The Penal Chamber of Peru's Supreme Court on July 21 affirmed its acquittal of imprisoned former intelligence chief Vladimiro Montesinos of homicide charges related to the 1997 military raid on the Japanese ambassador's residence in Lima after it was seized by guerillas of the now-defunct Tupac Amaru Revolutionary Movement (MRTA). Two commandos, one hostage, and all 14 of the guerillas were killed in the operation, code-named "Chavín de Huantar." Two commandos who oversaw the operaiton, Nicolás Hermoza Ríos and Roberto Huamán Azcurra, were also cleared of homicide charges in the ruling.
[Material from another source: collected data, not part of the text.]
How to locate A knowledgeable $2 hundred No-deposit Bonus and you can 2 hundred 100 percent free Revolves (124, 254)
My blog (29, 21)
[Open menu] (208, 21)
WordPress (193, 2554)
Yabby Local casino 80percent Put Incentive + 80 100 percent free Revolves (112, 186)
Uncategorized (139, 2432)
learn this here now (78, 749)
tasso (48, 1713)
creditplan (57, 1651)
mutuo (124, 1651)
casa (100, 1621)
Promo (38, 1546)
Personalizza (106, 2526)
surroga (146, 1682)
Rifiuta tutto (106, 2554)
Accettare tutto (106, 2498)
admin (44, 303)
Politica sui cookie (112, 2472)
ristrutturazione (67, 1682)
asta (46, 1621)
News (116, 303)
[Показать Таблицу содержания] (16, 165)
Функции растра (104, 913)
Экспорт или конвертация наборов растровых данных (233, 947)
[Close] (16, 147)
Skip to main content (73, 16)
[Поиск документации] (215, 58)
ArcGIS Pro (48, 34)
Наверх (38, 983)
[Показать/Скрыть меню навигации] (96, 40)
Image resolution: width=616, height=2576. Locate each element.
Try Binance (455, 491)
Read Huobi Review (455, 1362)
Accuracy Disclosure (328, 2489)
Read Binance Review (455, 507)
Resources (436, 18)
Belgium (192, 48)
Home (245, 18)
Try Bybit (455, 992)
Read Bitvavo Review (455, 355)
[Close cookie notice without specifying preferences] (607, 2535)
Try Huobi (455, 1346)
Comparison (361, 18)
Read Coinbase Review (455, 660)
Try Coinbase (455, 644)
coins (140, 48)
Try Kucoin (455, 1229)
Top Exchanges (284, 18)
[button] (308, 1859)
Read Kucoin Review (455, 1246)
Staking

The three had been acquitted last October, but prosecutors requested a review of the earlier ruling on the basis of forensic evidence. The high court admitted that at least one of the "terrorists" (as the guerrillas are almost universally refered to in Peru's press), Eduardo Cruz Sánchez AKA "Tito," had been "executed"—shot to the head after he had already surrendered to the commandos. But the court found that it could not be determined who shot him, or if orders were given for the killing.
Montesinos, already convicted of corruption and rights abuses, may face other charges. Prosecutors this week revealed that they interrogated him last month at Callao Naval Base concerning the "forced disappearance" of three students at the University of Callao in 1993. (Peru21, La Republica, El Comercio, July 25; La Republica, July 21)
Montesinos served under president Alberto Fujimori, now also facing a lengthy prison term for rights abuses and corruption during his autocratic rule in the 1990s.